By: Rachel Newcombe - Updated: 17 Oct 2012 | comments*Discuss
Selling Marketing Business Advertising

For your business to be successful and in order to attract long-term customers, you need to find and develop your Unique Selling Point (USP).

USP stands for Unique Selling Point (or sometimes Unique Selling Proposition). In essence, it’s what makes your business stand out from others and sets you apart from your competitors. If you’re going to have a successful craft business, then you need to find your USP as early on as possible and build on it throughout the life of your business. Sometimes additional or new USPs can be developed over time, for example if you suddenly spot a niche that needs filling.

If you can’t think of a USP for your craft business initially, then you’ll need to put aside some time to brainstorm and think of potential ideas. Ideally, this is something you should do in the early stages of planning and setting up your business, as your USP will come in handy when you’re doing marketing and advertising. You also may be able to incorporate your USP, or related ideas, into marketing material, such as brochures, leaflets, posters, business cards or even signs for your business.

Questions to Ask Yourself

When you’re trying to work out and think through your USP, there are a number of key questions you could ask yourself and use to find your USP. These could include questions such as:

  • What makes your craft business different to other competing businesses?
  • Will you be offering any unique services or products?
  • Do you have special skills or expertise to offer?
  • Does your business have a niche focus or broad offering?
  • Is there anything special about the way you plan to do business?
  • Are you offering a particularly speedy delivery service?
  • Do you plan to deliver for free?
  • Who do you envisage your customers to be?
  • Are you planning to have particularly low prices?
  • Are you offering any special discount schemes for regular customers?
  • Is there anything special or different about the location of your business?
  • What benefits will customers gain from shopping with you?
  • Are you offering any free services, courses or demonstrations?
  • Are you offering customers the chance to try out products?
  • Are you going to be exclusively selling certain designs or products?

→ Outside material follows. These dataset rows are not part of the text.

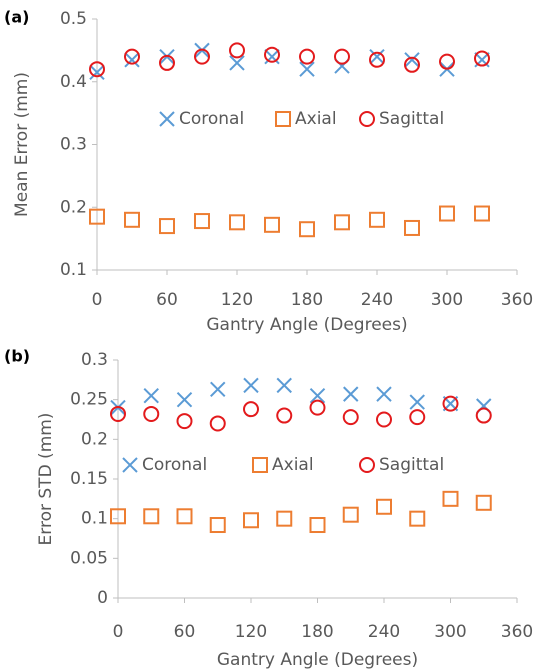 This screenshot has height=671, width=544. I want to click on y-tick-label: 0.5, so click(74, 19).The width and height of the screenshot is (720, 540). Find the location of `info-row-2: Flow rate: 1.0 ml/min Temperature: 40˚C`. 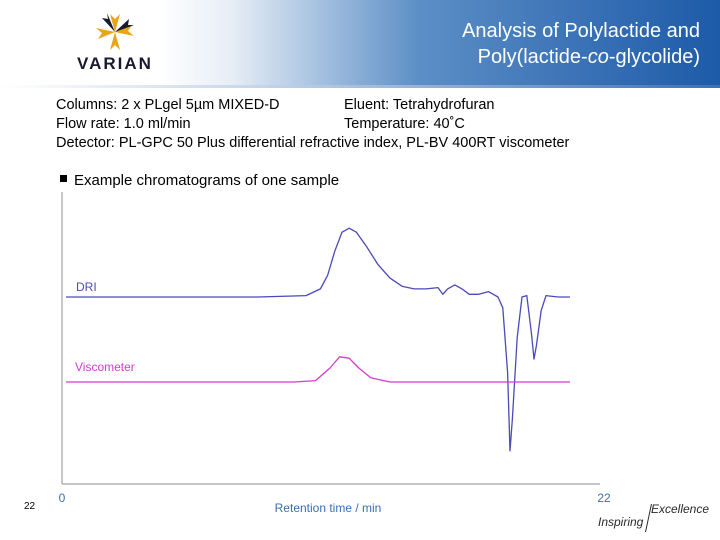

info-row-2: Flow rate: 1.0 ml/min Temperature: 40˚C is located at coordinates (312, 124).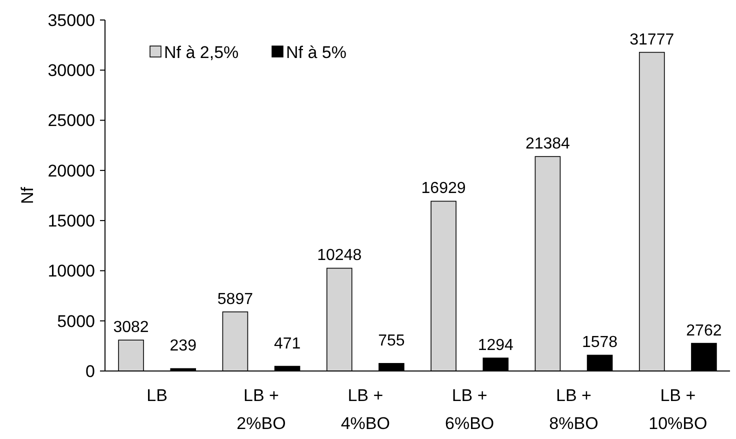 Image resolution: width=736 pixels, height=439 pixels. Describe the element at coordinates (202, 52) in the screenshot. I see `legend-label: Nf à 2,5%` at that location.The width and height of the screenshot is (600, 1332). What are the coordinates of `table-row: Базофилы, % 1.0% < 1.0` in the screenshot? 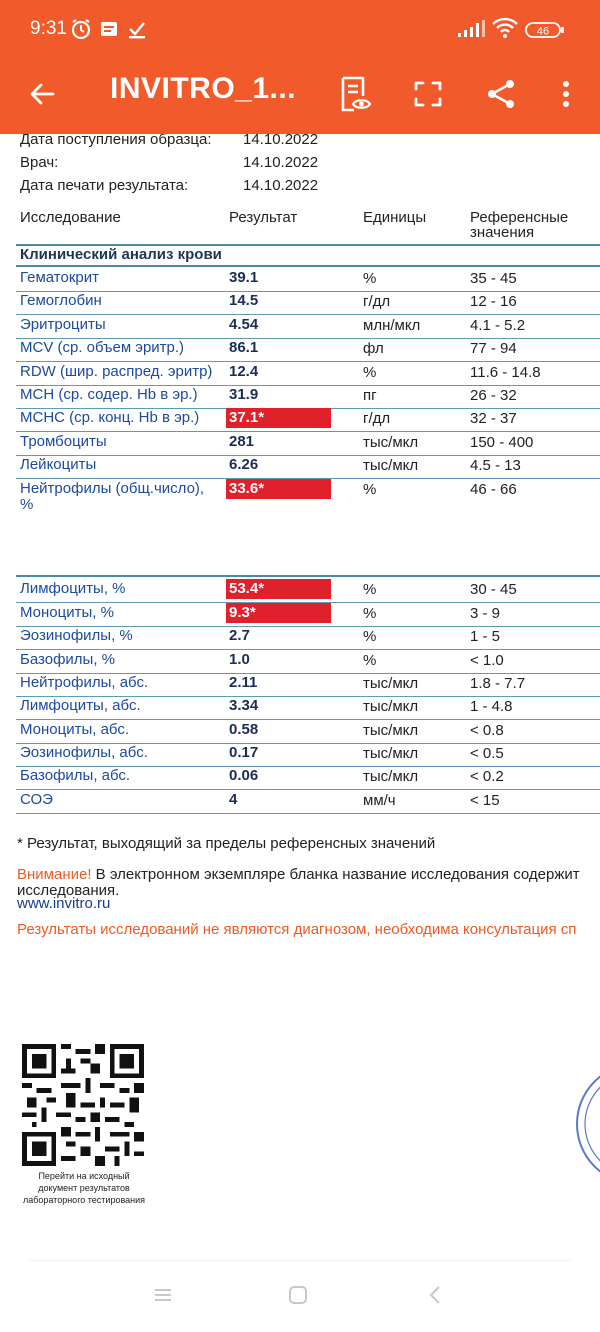 It's located at (300, 662).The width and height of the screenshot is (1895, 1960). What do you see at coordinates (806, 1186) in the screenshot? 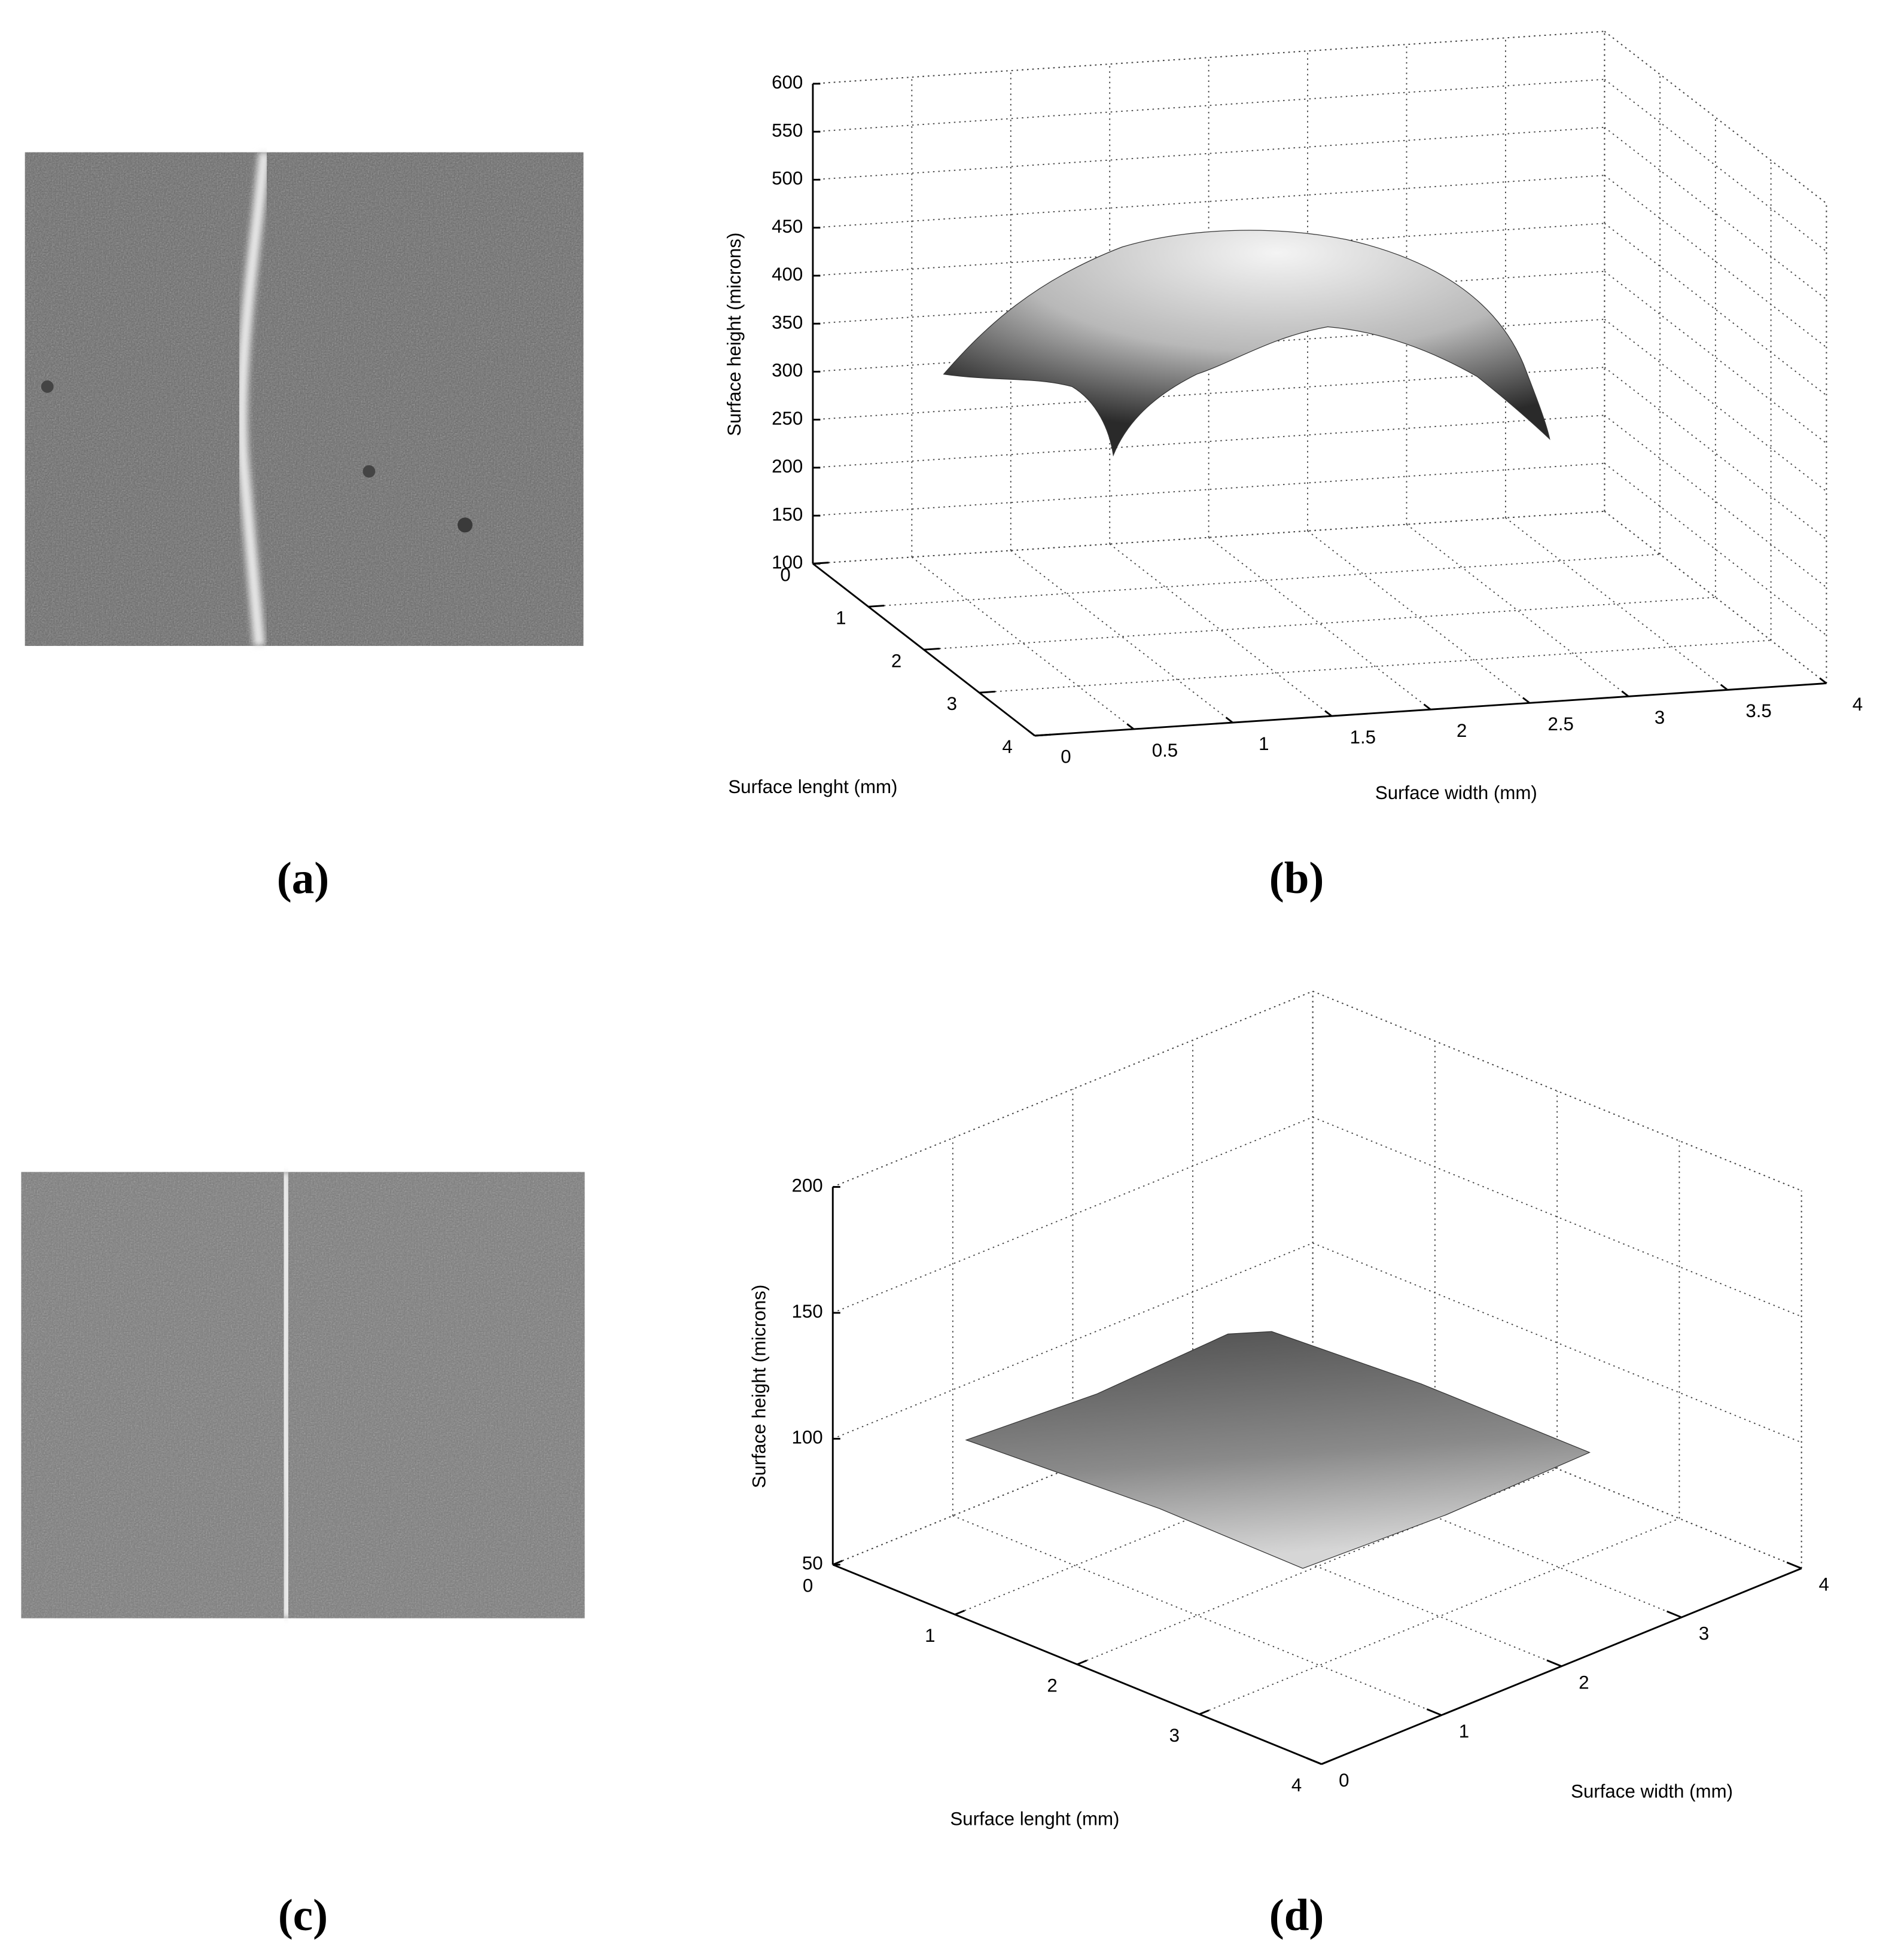
I see `y-tick-label: 200` at bounding box center [806, 1186].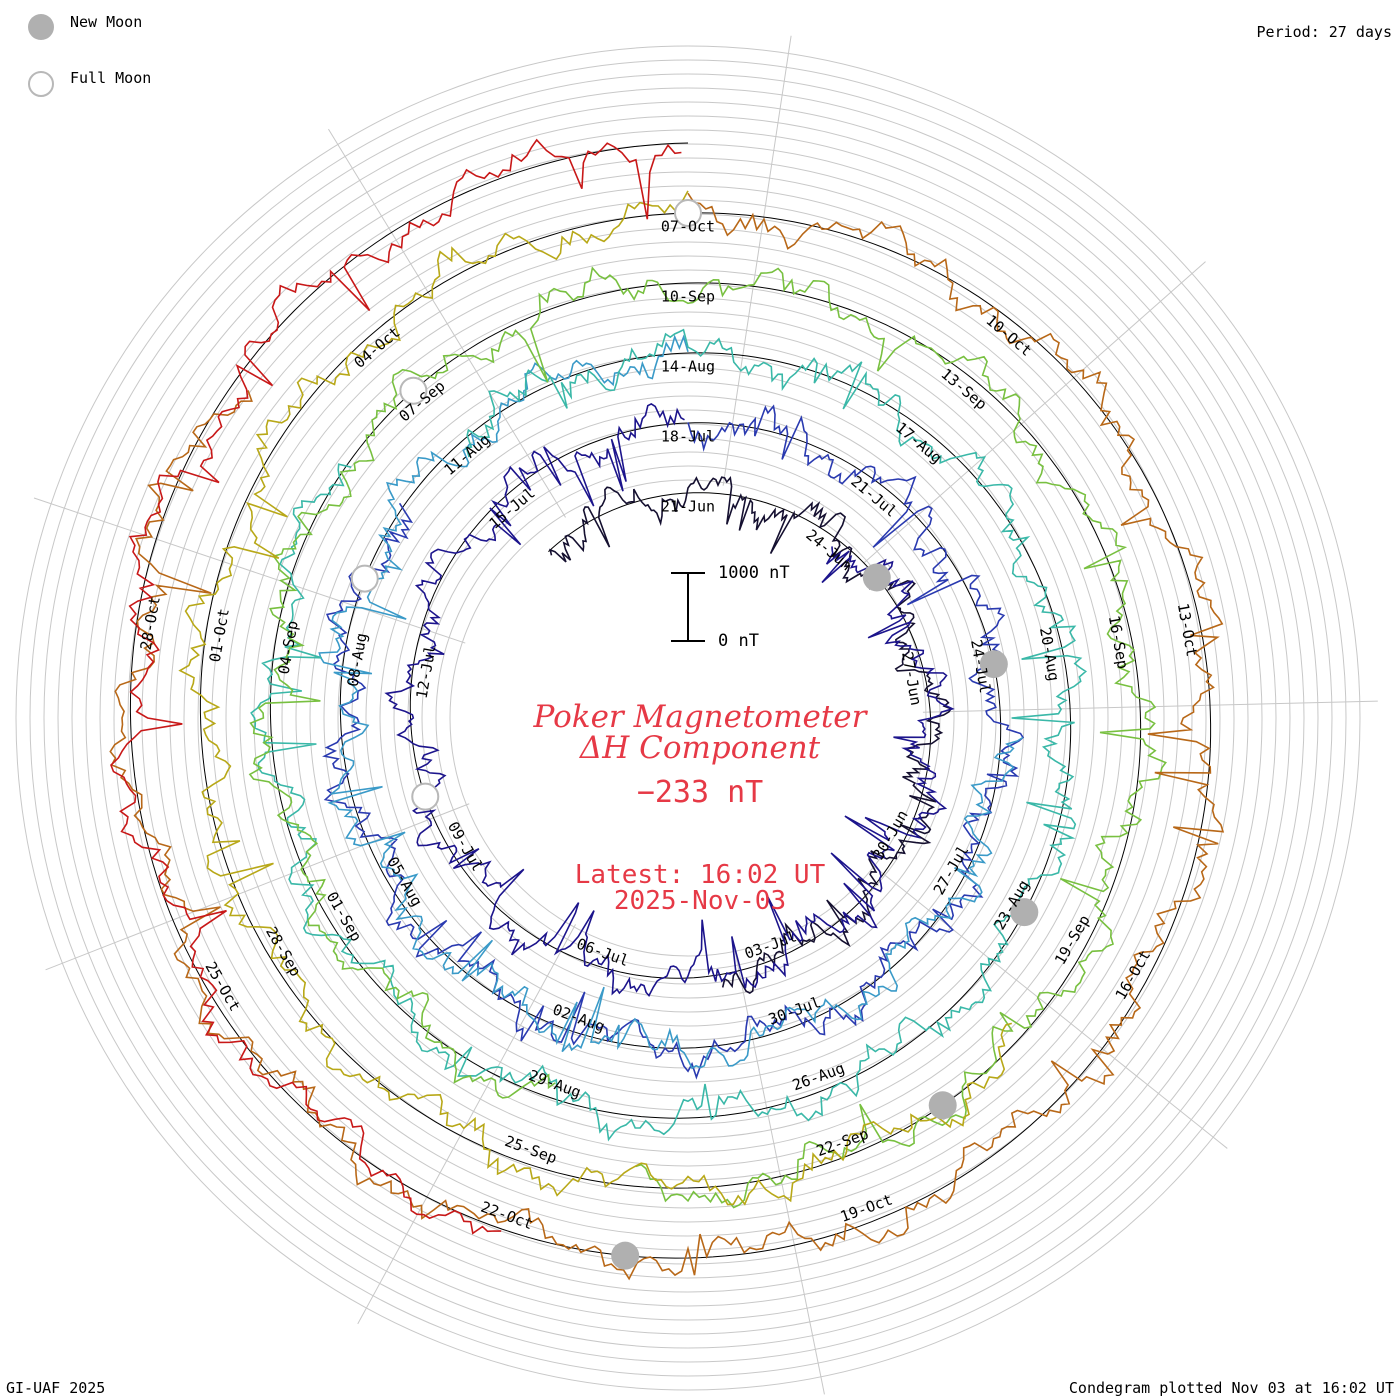  What do you see at coordinates (912, 678) in the screenshot?
I see `date-label: 27-Jun` at bounding box center [912, 678].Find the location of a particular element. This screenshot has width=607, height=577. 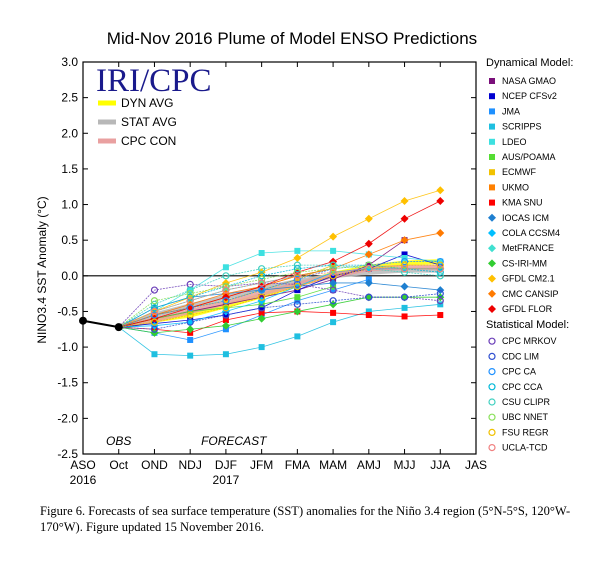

Try and answer the questions as honestly as possible and make a list of any positive or different points of your business that you’d like to highlight. When it comes down to it, there may be a thin line between what you’re planning to offer and what your competitors already do, but in order to develop your USP you need to be able to promote and highlight this.

Writing Your Unique Selling Point

Once they’ve found their USP, many businesses find it good to put it into words and write it down. In fact, in many situations, people use their USP, or elements of it, within their advertising and marketing blurb and in any straplines or catchphrases associated with their business.

For example, the straplines below illustrate how you could incorporate one or more of your USPs into simple adverts for your business, as commonly seen on brochures, posters, website headers or business cards:

  • “24-hour crafting heaven.”
  • “Free delivery for all orders over £10.”
  • “Expert craft tuition.”
  • “Exclusive seller of XXX products.”

You can play around with fitting a short and sweet example of your USP into your advertising and marketing blurb. If it would help, try showing a few friends or family members examples of what you’re thinking of using and see how receptive they are to it.